* Tarefa 1: No trecho sobre as contas públicas, qual foi o valor em que o governo anterior furou o teto de gastos?
* Tarefa 2: Liste tudo o que, segundo o trecho sobre as contas públicas, aconteceu mesmo com o governo anterior tendo furado o teto de gastos.
* Tarefa 3: Transcreva do trecho sobre as contas públicas a parte que começa em "O Governo Lula tem" e vai até "e na infraestrutura.".

* Trecho da página:
________________
Apesar do governo anterior ter furado o teto de gastos em R$ 795 bilhões, os acordos de negociação com os estados foram feitos, os precatórios foram pagos, os fundos de participação dos estados e dos municípios aumentaram com o crescimento da economia e foi aberto um debate sobre renegociação de dívidas com os estados. Foi aprovada a Reforma Tributária, que moderniza, dá eficiência e corrige distorções do sistema tributário, e o Ajuste Fiscal Sustentável, medidas que organizam as contas públicas de forma racional sem aumentar impostos. A aprovação desse conjunto de medidas teve a participação do Congresso Nacional num momento elevado da articulação política do Governo Lula com os presidentes do Senado, Rodrigo Pacheco, e da Câmara, Arthur Lira, mais os líderes dos partidos da base de apoio, assim como os relatores das matérias, na aprovação de todas as propostas encaminhadas pelo Governo. Isso precisa ser reconhecido. A expectativa é de que esse compromisso republicano e democrático se repita no diálogo que se inicia para aprovação das medidas de aperfeiçoamento do ajuste fiscal.
O Governo Lula tem um Projeto de Desenvolvimento Sustentável com Justiça Social e Ambiental aprovado nas urnas e escolheu investir na reconstrução do país com prioridade na emergência social de erradicação da fome e da pobreza extrema, na economia e na infraestrutura.
________________
* Dados:
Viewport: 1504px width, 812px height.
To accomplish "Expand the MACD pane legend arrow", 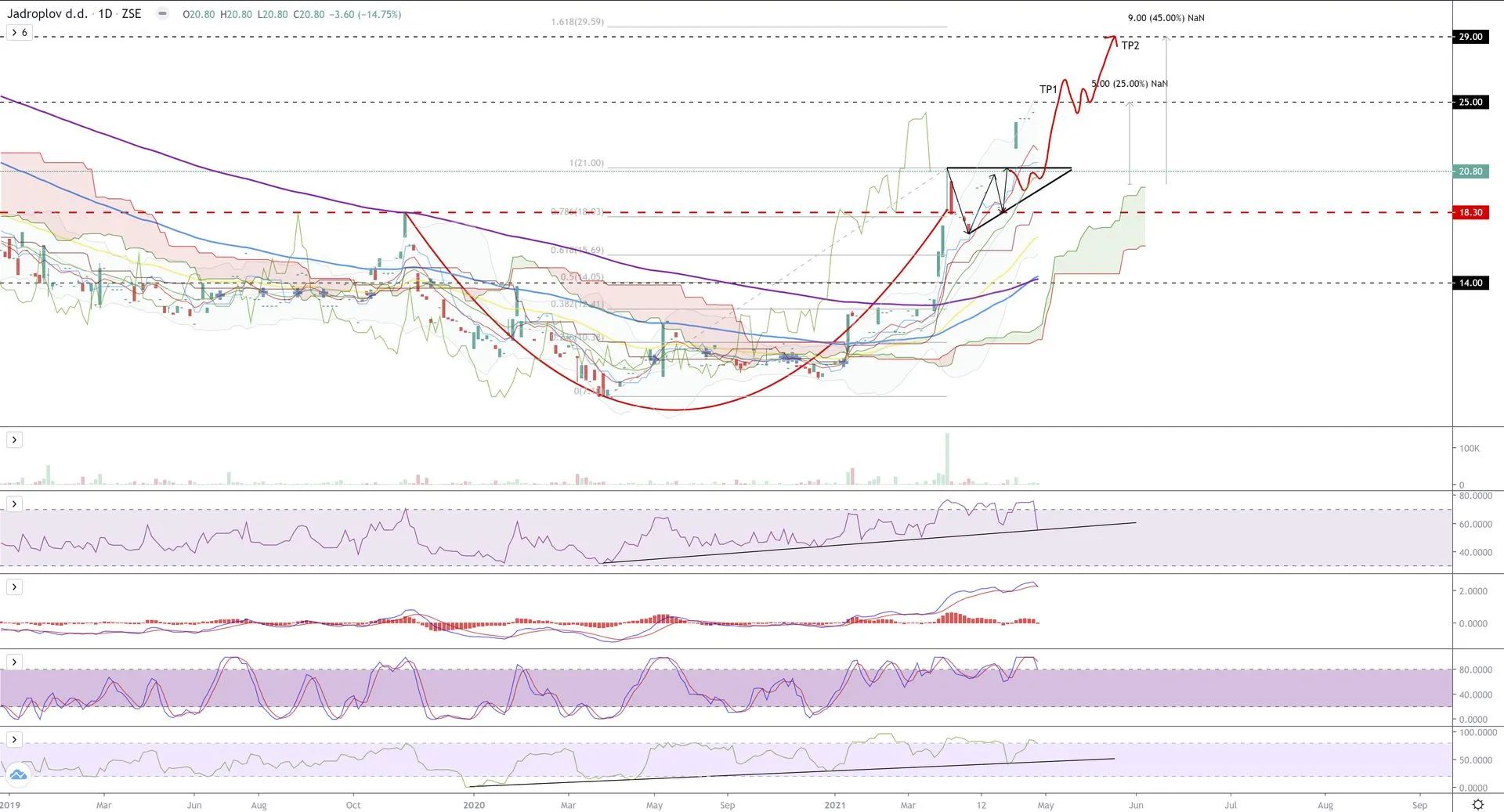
________________
* Resposta 1: R$ 795 bilhões.

* Resposta 2:
- Os acordos de negociação com os estados foram feitos.
- Os precatórios foram pagos.
- Os fundos de participação dos estados e dos municípios aumentaram com o crescimento da economia.
- Foi aberto um debate sobre renegociação de dívidas com os estados.

* Resposta 3:
O Governo Lula tem um Projeto de Desenvolvimento Sustentável com Justiça Social e Ambiental aprovado nas urnas e escolheu investir na reconstrução do país com prioridade na emergência social de erradicação da fome e da pobreza extrema, na economia e na infraestrutura.